What the exercise asks
The result should be an exact copy of only the lines from the one with "This screenshot has width=602, height=347." through the last line of the data below, with pictures omitted.

Collection entries
+ + + + +
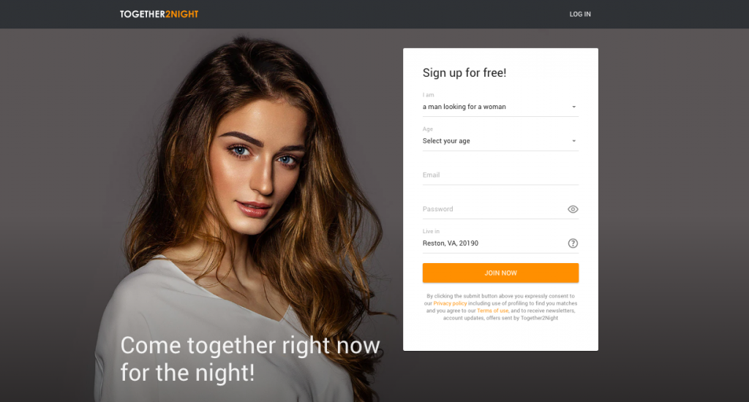Expand the 'I am' dropdown arrow
The image size is (749, 402).
click(573, 107)
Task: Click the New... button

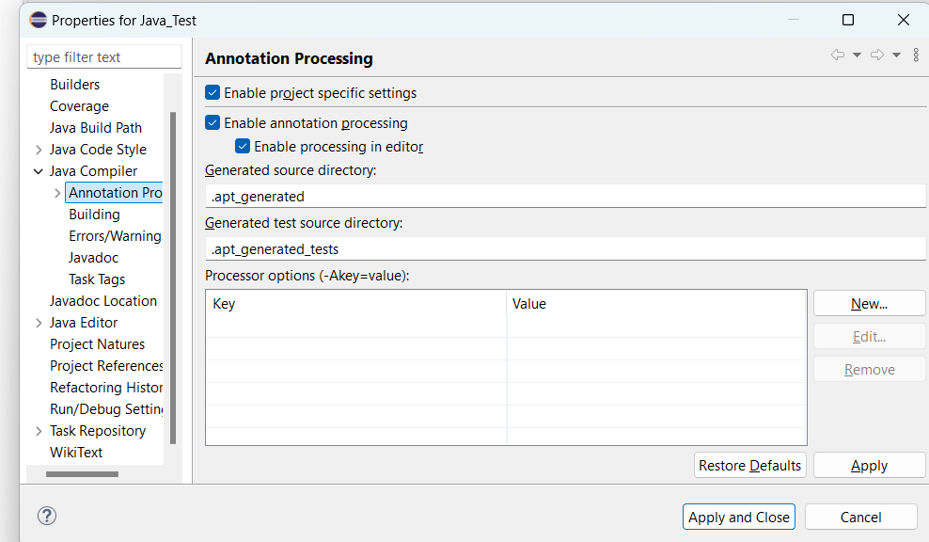Action: 869,304
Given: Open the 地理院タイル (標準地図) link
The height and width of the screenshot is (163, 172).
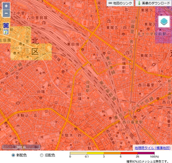Looking at the screenshot, I should [x=152, y=148].
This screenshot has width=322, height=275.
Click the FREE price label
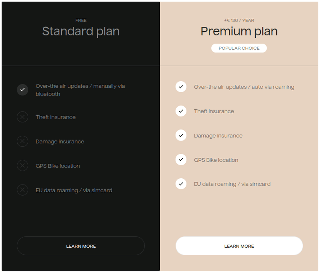click(82, 20)
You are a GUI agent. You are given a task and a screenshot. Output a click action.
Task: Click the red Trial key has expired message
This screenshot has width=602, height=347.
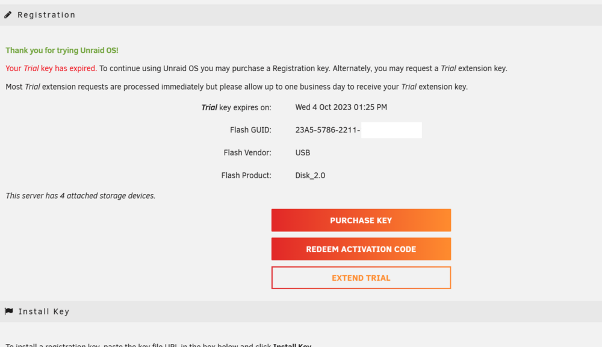coord(51,69)
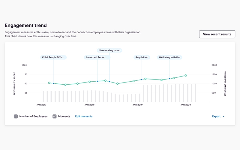Viewport: 240px width, 150px height.
Task: Click the Wellbeing initiative moment label
Action: point(170,57)
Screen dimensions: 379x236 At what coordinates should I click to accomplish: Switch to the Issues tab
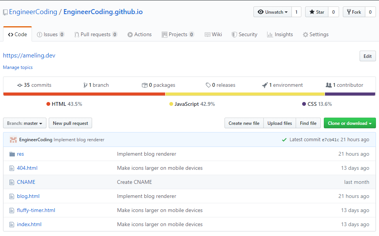click(50, 35)
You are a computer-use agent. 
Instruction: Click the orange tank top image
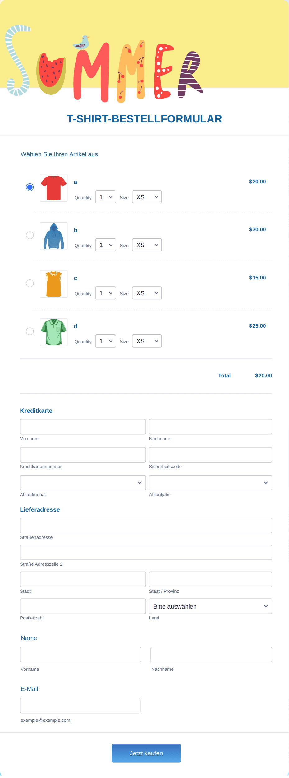pos(54,284)
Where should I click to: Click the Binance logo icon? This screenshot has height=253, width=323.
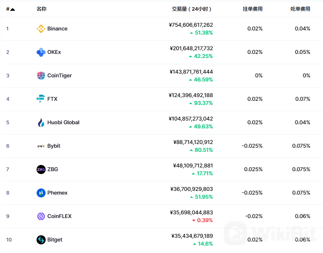41,29
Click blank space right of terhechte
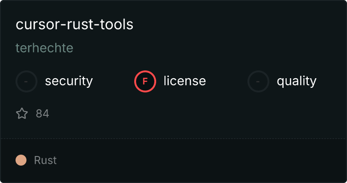Image resolution: width=347 pixels, height=183 pixels. pos(205,48)
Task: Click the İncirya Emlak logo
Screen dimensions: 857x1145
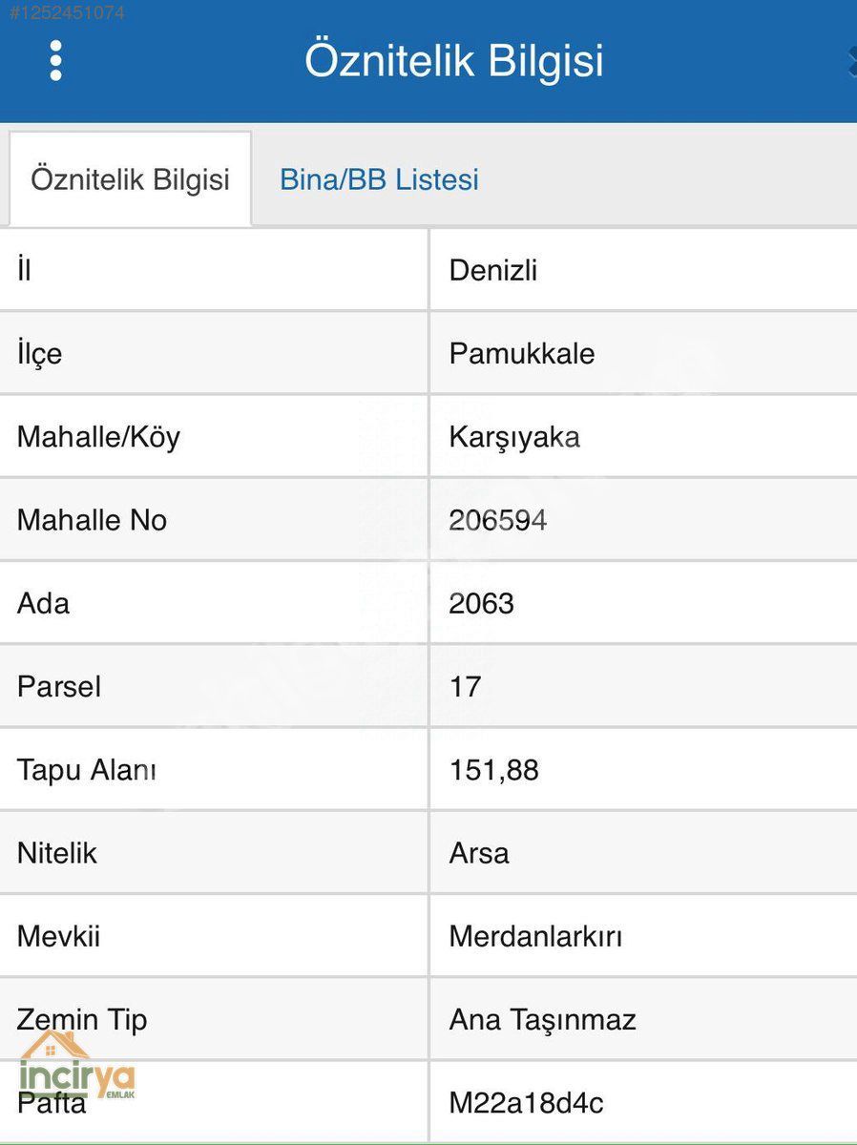Action: point(76,1069)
+ + + + +
Written solution
This screenshot has width=602, height=347.
coord(51,69)
Viewport: 240px width, 150px height.
Task: Click the Wellbeing initiative moment label
Action: point(170,57)
Screen dimensions: 379x236 At what coordinates should I click to accomplish: Switch to the Issues tab
click(50, 35)
You are a computer-use agent. 
Instruction: Click the orange tank top image
pos(54,284)
Where should I click to: Click the Binance logo icon? This screenshot has height=253, width=323.
41,29
Click blank space right of terhechte
Image resolution: width=347 pixels, height=183 pixels. pos(205,48)
Task: Click the İncirya Emlak logo
Screen dimensions: 857x1145
Action: point(76,1069)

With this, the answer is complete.